Every family hopes to find educators who really understand their child: those who don’t try to fix, mold, or standardize them, but instead see, accept, and celebrate them exactly as they are. I know how transformational that kind of presence can be. For many children, it is the first moment they feel truly safe to learn, explore, and grow.
Curious and Kind Education was built for children to have that feeling in our program. And honestly, I wanted to feel that way too!
A Career in Education and the Moment Everything Shifted
For nearly two decades, I worked in conventional schools, public and private, in the US and abroad as a teacher and principal. I loved the children, loved the educators, and believed deeply in the promise of education. But I couldn’t ignore what I saw every day: a system designed for efficiency, not humanity.
I watched children try to squeeze themselves into structures that didn’t fit. I watched brilliant neurodivergent minds labeled as having “behavior problems.” I watched teachers struggle to support 30 unique humans in a system that gave them almost no room to innovate or be themselves.
When I finally paused long enough to align my head and my heart, a question emerged: What if school could be designed around children instead of systems?
I took time away from the conventional system to deschool, learn on my own terms, and reflect. In May 2023, I took that seed of an idea and planted it, piloting my ideas. My vision was to blend the Forest School model with the Agile Learning Center approach. I intentionally paired the power of nature with the trust of self-directed education. That seed became Curious and Kind Education.
In August of 2024, I launched with 16 children across 2 programs. Today, we are a thriving learning community serving more than 100 children across 4 programs and summer camps. What began as an idea became a movement, so much so that my husband eventually left his high school teaching career to join us full-time. This choice allowed Curious and Kind to grow and be sustainable for our family.

What I Built: A Microschool Rooted in Trust, Autonomy, and Human Connection
Curious and Kind was intentionally designed around a simple but radical belief: Children learn best when they are trusted.
Our model centers on deep relationships, autonomy, and an assets-based approach to childhood. Instead of asking how we can get children to comply, we ask: What do they need to thrive? How can we support them in their play and with what they are learning?
In conventional schools, adults make almost every decision: when a child can drink water, use the bathroom, read a book, move their body, or ask a question. At Curious and Kind, children get to choose how they spend their day, and it is through play! They build boats to float down the creek, create forts, care for animals, negotiate group games, climb, dig, design, draw, and experiment. In the process, they build the foundational skills all humans need: emotional resilience, critical thinking, creativity, collaboration, and self-knowledge. Curious and Kind is a place for children to learn about themselves, others, and the world around them on their own terms, authentically.

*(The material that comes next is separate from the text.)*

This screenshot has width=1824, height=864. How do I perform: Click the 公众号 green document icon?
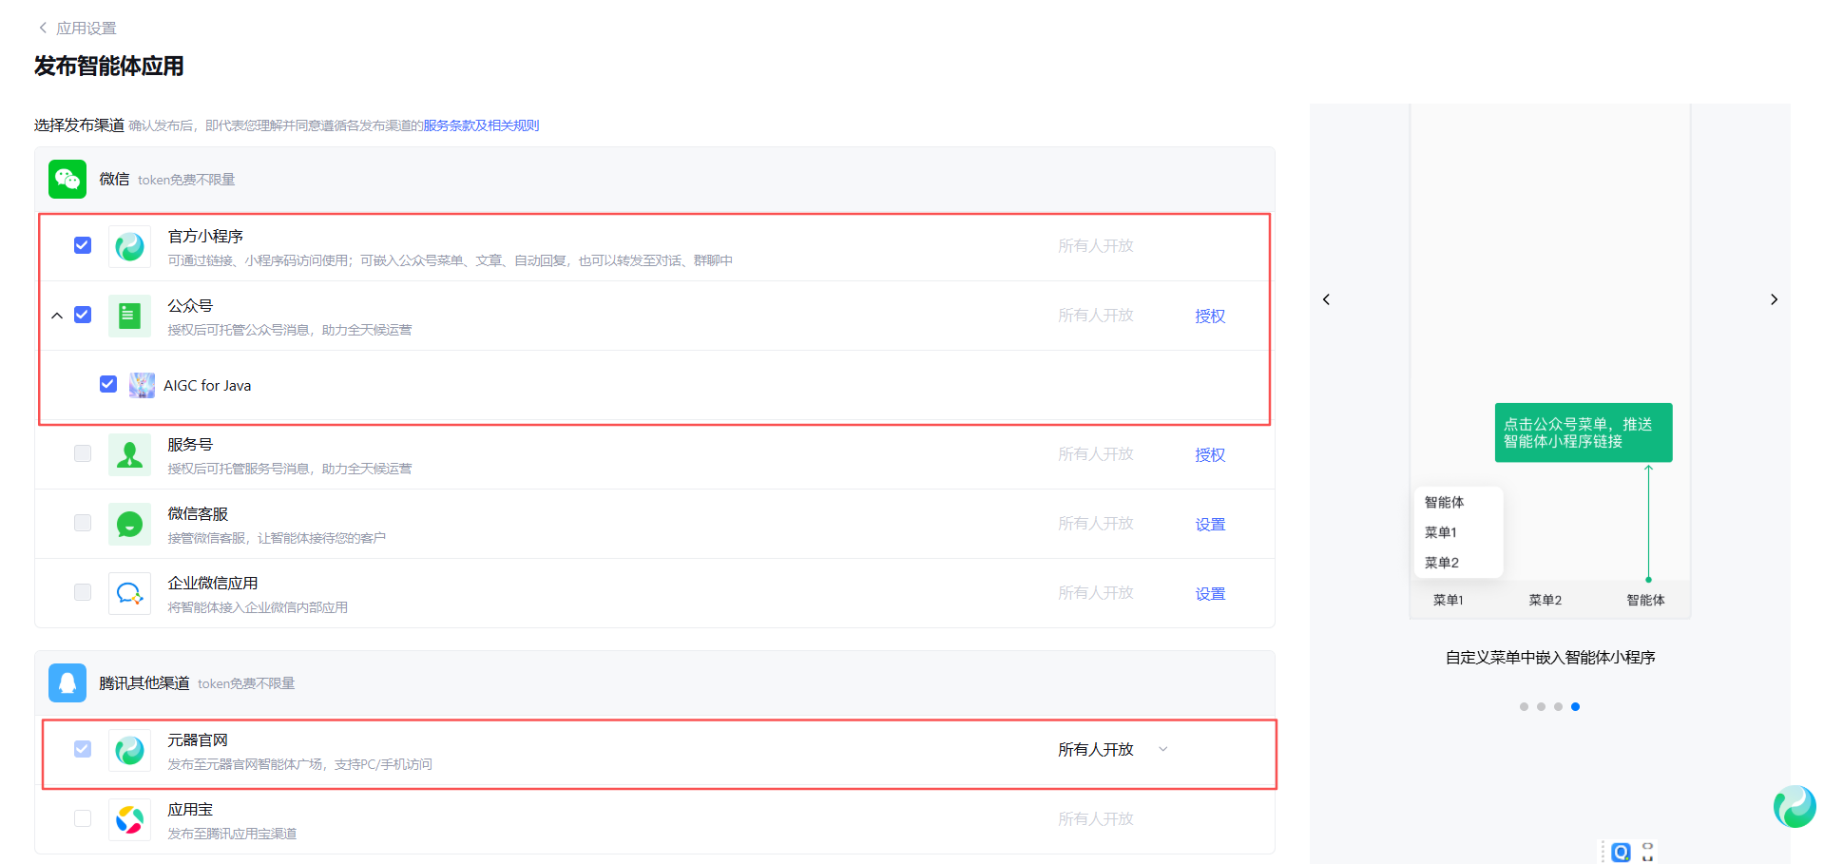[x=129, y=316]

I designed Curious and Kind to be built on relationships, not policies. This makes it possible to look a child in the eye and see them, not their test score or grade level.
What I Learned: Freedom Reveals Children’s Brilliance
I always knew the conventional system wasn’t meeting every child’s needs. What I didn’t realize was how much harm it caused children who simply could not conform. Many neurodivergent learners weren’t struggling academically. They were struggling under the weight of expectations that ignored their wiring.
When children are free to learn through play, curiosity, and real-life problem-solving, their confidence, mental health, and sense of identity soar. Academics emerge naturally: physics in creek-boat engineering, literacy in storytelling under the oak trees, mathematics in fort design and cooking projects.
But the most profound learning I witnessed wasn’t academic at all; it was social–emotional.
Self-directed communities surface the real work of being human: sharing space, negotiating needs, repairing ruptures, and navigating conflict. Our facilitators are trained to hold each child with deep respect, offering co-regulation, communication tools, and emotional safety. This “secret sauce” is what makes Curious and Kind unlike any educational space I’ve ever seen because we prioritize connection over compliance.
I didn’t realize I was creating a place for social–emotional learning. Now, I know that is what we do best and with intention.
Conclusion: A New Future for Children and for Education
Children deserve autonomy, choice, and loving relationships. They deserve learning environments that honor their bodies, minds, identities, and rhythms. The educational landscape is shifting, especially in Florida, where school-choice policies have opened the door for families and educators to design programs for children and their diverse needs and desires.
Curious and Kind is proof of what can happen when we trust children and trust ourselves enough to reimagine what education can be. This has been my journey!
To parents, I say: try it… your child will show you the way. Trust the process (and yourself!).
To educators, I say: build the program of your dreams. The world needs what you’re imagining, and you aren’t alone. There are many of us out here building!
This is not just a microschool movement. It is a movement toward humanity, toward possibility, and toward a future where every child gets to grow in the way they were meant to grow.